冬の風物詩は、サッポロでは有り得ない。
 みんなも(自分もだけど)忘れてるかも知れない。
 サッポロは常に冬なのだということを……。
 いつもなら、そろそろくりすます・シーズンなんだが。
 お月見はろいんみたいに何度も繰り返すとばかばかしくなってくるもので。
「そろそろさんたさんもあきたなー」
 相変わらず執務机に頬杖のまお。
「まじー、なんかないー?」
「なんかないではございません。仕事してください」
 まったくもってセイロンである。アッサムではない。
「えー。めんどーくさいー」
「まったく……魔王陛下がそんなだからですね、人間どもが蔓延って」
 ぶつぶつ。
 ぐつぐつ。
「……陛下。なにをなさっているんですか」
 ぐつぐつ。
「ん。酒ほっとつくってるの。寒いじゃない。この季節だと酒ホットかしょっちゅーのおゆカクテルだよね」
 いつのまにか執務机のそばに小さなコンロ(キャンプ用はストーブとも言うらしい)を開いて鍋をかけている。
 しょっちゅーというのは、安く大量にアルコールを摂取できるため『しょっちゅう呑める』というところから付いた蒸留酒である。
 酒から作るのが一般的だが、他にも穀物なら何でも良いらしく、ぽてとしょっちゅーや泡しょっちゅー、おおむぎしょっちゅーなどがある。
 なお某所でとれるしょっつるとはちがう。念のため。
「……陛下」
「あ、まじーはおでん用意して、おでん。もーこんな日は温泉で酒ホットでしょ!」
 ←大きめの画像あります(文字なし)
「陛下。妄想はそこまでにしてください」
 ぐい。
 ずずい。
 ばばーん。
 お説教モードに入りながら、まおに一歩迫るマジェスト。
「おーでーん!どーせ今年何にも考えてないんでしょ?おんせんもさんたもないんでしょ!だったらおでんぐらいいいじゃないの」
 ぶすー。
 まお、お説教モードに立ち向かうのは今年初めてだ!しかしもう今年ももう終わるっっっ!

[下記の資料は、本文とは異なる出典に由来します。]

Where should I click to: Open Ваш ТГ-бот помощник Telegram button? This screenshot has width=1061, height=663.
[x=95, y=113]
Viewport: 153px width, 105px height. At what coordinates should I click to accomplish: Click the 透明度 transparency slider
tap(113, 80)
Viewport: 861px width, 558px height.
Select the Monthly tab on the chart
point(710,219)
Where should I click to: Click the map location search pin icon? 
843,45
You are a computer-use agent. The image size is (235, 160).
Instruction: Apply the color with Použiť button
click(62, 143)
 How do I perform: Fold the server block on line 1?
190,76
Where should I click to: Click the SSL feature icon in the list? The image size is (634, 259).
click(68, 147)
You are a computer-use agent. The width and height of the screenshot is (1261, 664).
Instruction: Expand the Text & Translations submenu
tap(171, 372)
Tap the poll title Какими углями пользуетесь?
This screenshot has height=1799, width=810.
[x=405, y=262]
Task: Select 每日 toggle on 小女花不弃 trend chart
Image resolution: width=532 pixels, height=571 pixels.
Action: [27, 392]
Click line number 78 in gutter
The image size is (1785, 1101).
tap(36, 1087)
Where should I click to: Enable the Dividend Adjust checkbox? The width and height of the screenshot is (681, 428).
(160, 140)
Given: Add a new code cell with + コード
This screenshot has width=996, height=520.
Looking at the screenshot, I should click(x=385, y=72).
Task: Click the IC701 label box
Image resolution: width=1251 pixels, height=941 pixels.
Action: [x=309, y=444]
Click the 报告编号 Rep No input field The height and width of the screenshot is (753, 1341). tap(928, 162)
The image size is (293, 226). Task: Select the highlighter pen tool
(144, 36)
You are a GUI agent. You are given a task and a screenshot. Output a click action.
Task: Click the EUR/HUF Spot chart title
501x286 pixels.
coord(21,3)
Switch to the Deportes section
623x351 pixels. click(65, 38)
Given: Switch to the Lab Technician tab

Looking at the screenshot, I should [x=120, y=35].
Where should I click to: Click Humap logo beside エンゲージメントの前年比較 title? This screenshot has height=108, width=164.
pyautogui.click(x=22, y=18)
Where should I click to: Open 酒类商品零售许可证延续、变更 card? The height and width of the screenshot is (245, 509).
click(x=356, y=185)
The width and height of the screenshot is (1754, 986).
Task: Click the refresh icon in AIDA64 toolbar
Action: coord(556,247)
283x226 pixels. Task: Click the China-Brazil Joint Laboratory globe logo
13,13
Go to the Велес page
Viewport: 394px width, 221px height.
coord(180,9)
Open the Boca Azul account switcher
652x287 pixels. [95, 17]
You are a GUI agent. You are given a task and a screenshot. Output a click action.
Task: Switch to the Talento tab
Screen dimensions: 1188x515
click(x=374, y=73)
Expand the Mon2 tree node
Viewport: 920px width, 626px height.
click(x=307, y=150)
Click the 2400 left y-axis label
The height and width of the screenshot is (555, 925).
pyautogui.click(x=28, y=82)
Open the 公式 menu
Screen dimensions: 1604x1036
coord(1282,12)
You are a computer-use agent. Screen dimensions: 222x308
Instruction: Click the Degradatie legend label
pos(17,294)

 しばらく、お説教モードまじーとまおのむくれっつらが向かい合う!
「……仕方ありませんね」
 なんと、マジェストが折れたっっ!
 今年最後の快挙だっっっ!怪挙かもしれないっっ!
「アクセラ、シエンタ」
『はーいマジェスト様ー』
 がらがらがらがらーと、相変わらずで二人が大きな台車に乗せたものを持ってくる。
 しかくい。
「おー♪」
 おでん屋台である。勿論屋台仕様なので下にコンロがついていて、だし汁は大量に入っているので一日中煮込んでも沸騰しない。
 なんだかんだいって準備の良いマジェストである。
 大根なんかだしが芯まで染みこんでいて、もうおたまじゃなければ取り出すのも難しい状態である。奇跡にちかい。
「シエンタ!私だいこんとこんにゃく!からしだめだよ!」
「はいまお様ー」
 うきうきしながら、呆れる貌のマジェストにおちょこを差し出す。
「!」
 受け取ると、そこにまおがあつあつの酒ホットを注ぐ。
「ほらほらー。呑むよー食べるよー♪」
 勿論自分にも。とっとっとっとっ♪
 執務室はいつの間にかおでん屋台でよく見かける光景に様変わりしていた。
 おちょうしとおちょこから、いつの間にかコップに変わり、おでん屋台にはのれんがかかり、アクセラは親父役、シエンタが接待役である。
「こらまじーっ!ネクタイをあたまにまくなー!」
「しかし陛下、今日というーきょぉーわ、いわせてもらいますよぉ」
 何故か絡み酒のマジェストだったりした。